Folates provoke cellular efflux and drug resistance of substrates of the multidrug resistance protein 1 (MRP1)

Cellular folate concentration was earlier reported to be a critical factor in the activity and expression of the multidrug resistance protein MRP1 (ABCC1). Since MRP1 mediates resistance to a variety of therapeutic drugs, we investigated whether the cellular folate concentration influences the MRP1-mediated cellular resistance against drugs. As a model system, we used the human ovarian carcinoma cell line 2008wt, and its stably MRP1/ABCC1-transfected subline 2008/MRP1. These cell types have a moderate and high expression of MRP1, respectively.
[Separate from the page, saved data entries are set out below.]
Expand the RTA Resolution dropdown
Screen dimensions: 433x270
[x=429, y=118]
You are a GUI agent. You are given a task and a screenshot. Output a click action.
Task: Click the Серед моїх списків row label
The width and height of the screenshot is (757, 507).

In folate-deprived 2008/MRP1 cells, the MRP1-mediated efflux of its model substrate calcein decreased to ∼55 % of the initial efflux rate under folate-rich conditions. In 2008wt cells, only a small decrease in efflux was observed. Folate depletion for 5-10 days markedly increased (∼500 %) cellular steady-state accumulation of calcein in 2008/MRP1 cells and moderately in 2008wt cells. A subsequent short (24 h) exposure to 2.3 μM l-leucovorin decreased calcein levels again in MRP1-overexpressing cells. Folate deprivation markedly increased growth inhibitory effects of the established MRP1 substrates daunorubicin (∼twofold), doxorubicin (∼fivefold), and methotrexate (∼83-fold) in MRP1-overexpressing cells, proportional to MRP1 expression. In conclusion, this study demonstrates that increased cellular folate concentrations induce MRP1/ABCC1-related drug efflux and drug resistance. These results have important implications in the understanding of the role of MRP1 and its homologs in clinical drug resistance.